▶ [WORK ORDER]: Once you reach the line containing "Viewport: 720px width, 400px height.", write out that line and every remaining line of the records exactly.

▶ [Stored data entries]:
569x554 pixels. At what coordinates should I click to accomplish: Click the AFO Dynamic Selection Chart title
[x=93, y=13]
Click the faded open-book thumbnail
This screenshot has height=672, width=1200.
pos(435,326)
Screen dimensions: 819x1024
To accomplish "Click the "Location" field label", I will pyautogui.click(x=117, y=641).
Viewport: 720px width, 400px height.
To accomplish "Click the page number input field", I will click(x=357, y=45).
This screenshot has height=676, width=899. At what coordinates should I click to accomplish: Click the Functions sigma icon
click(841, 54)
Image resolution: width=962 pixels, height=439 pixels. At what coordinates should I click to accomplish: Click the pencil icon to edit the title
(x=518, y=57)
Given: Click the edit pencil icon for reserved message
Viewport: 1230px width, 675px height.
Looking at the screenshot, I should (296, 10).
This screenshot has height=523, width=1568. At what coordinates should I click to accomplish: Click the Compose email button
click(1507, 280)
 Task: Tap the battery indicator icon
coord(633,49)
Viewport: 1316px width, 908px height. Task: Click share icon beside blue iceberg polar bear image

▶ [ANSWER TO THIS EXERCISE]:
Viewport: 720px width, 400px height.
To accomplish "Click the page number input field", I will click(x=357, y=45).
This screenshot has height=676, width=899. At what coordinates should I click to accomplish: Click the Functions sigma icon
click(841, 54)
Image resolution: width=962 pixels, height=439 pixels. At what coordinates should I click to accomplish: Click the pencil icon to edit the title
(x=518, y=57)
Given: Click the edit pencil icon for reserved message
Viewport: 1230px width, 675px height.
Looking at the screenshot, I should (296, 10).
This screenshot has height=523, width=1568. At what coordinates should I click to accomplish: Click the Compose email button
click(1507, 280)
 Task: Tap the battery indicator icon
coord(633,49)
Viewport: 1316px width, 908px height. Task: Click share icon beside blue iceberg polar bear image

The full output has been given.